Date of Award

Fall 11-19-2025

Embargo Period

12-12-2025

Document Type

Thesis - MUSC Only

Degree Name

Master of Biomedical Science

Department

Biochemistry and Molecular Biology

College

College of Graduate Studies

First Advisor

Philip Howe

Second Advisor

Saverio Gentile

Third Advisor

Lalima K Madan

Fourth Advisor

Ozgur Sahin

Abstract

In comparison to other subtypes, triple-negative breast cancer (TNBC) has limited treatment options due to its heterogeneous nature and lack of therapeutic targets compared to non-TNBC. Accounting for 15-20% of all breast cancers, TNBC is characterized by its lack of expression of estrogen receptor (ER), progesterone receptor (PR) and human epidermal growth factor receptor 2 (HER2). The standard of care is neoadjuvant chemotherapy, followed by surgery if applicable and adjuvant chemotherapy. The effectiveness of this treatment course is limited due to its severe side-effects such as cardiotoxicity and chemoresistance. The development of resistance to chemotherapy is more common in TNBC than in other subtypes and its underlying mechanism is still elusive.

We aim to define the mechanisms through which the E3 ubiquitin ligase ARIH-1 impacts chemoresponse in TNBC, as breast cancer (BC) patient data show higher ARIH-1 transcript levels correlate with worse survival. We have previously identified a novel role for ARIH-1 in the epithelial to mesenchymal transition (EMT), tumor initiation, and metastatic progression of TNBC. EMT, a process that is aberrantly activated in cancer, is associated with increased cell migration, invasion, and the acquisition of cancer stem cell (CSC) traits that enhance chemoresistance.

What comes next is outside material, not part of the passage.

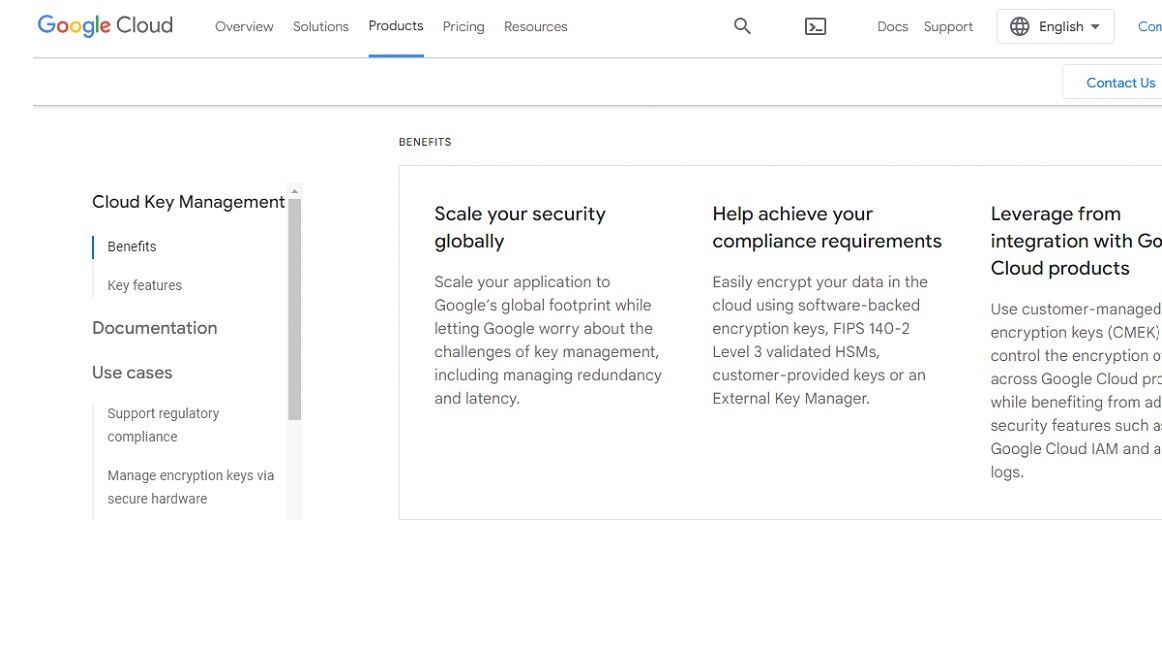The image size is (1162, 648).
Task: Switch to the Products navigation tab
Action: [395, 26]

Based on these findings, we looked at the impact of ARIH-1 in response to chemotherapy.

We assessed ARIH-1 expression in the Doxorubicin-resistant cell line of our TNBC MDA-MB-231 cells model, showing ARIH-1 is upregulated in these cells at the transcript and protein level. To test the impact of ARIH-1 on cancer cell viability, we generated MDA-MB-231 TNBC cells overexpressing (OE) or silencing (KD) ARIH-1. We show that ARIH-1 silencing increases response to chemotherapy treatment with Doxorubicin, a DNA-damaging anthracycline. To assess the biochemical mechanism linking ARIH-1 to chemoresistance, we utilized miniTurboID proximity labeling method to identify and test novel targets of ARIH-1 potentially related to chemoresistance or DNA damage response pathways. Here, we identified topoisomerase II-alpha (TOP2A), an enzyme involved in DNA topology regulation. Cycloheximide chase assay successfully demonstrated TOP2A stability is regulated by ARIH-1-mediated proteasomal degradation and silencing ARIH-1 improves TOP2A’s DNA decatenation ability when compared to control. Together, we validate this target as a candidate substrate of ARIH-1 that may be impacting chemotherapy sensitivity.

Rights

Copyright is held by the author. All rights reserved.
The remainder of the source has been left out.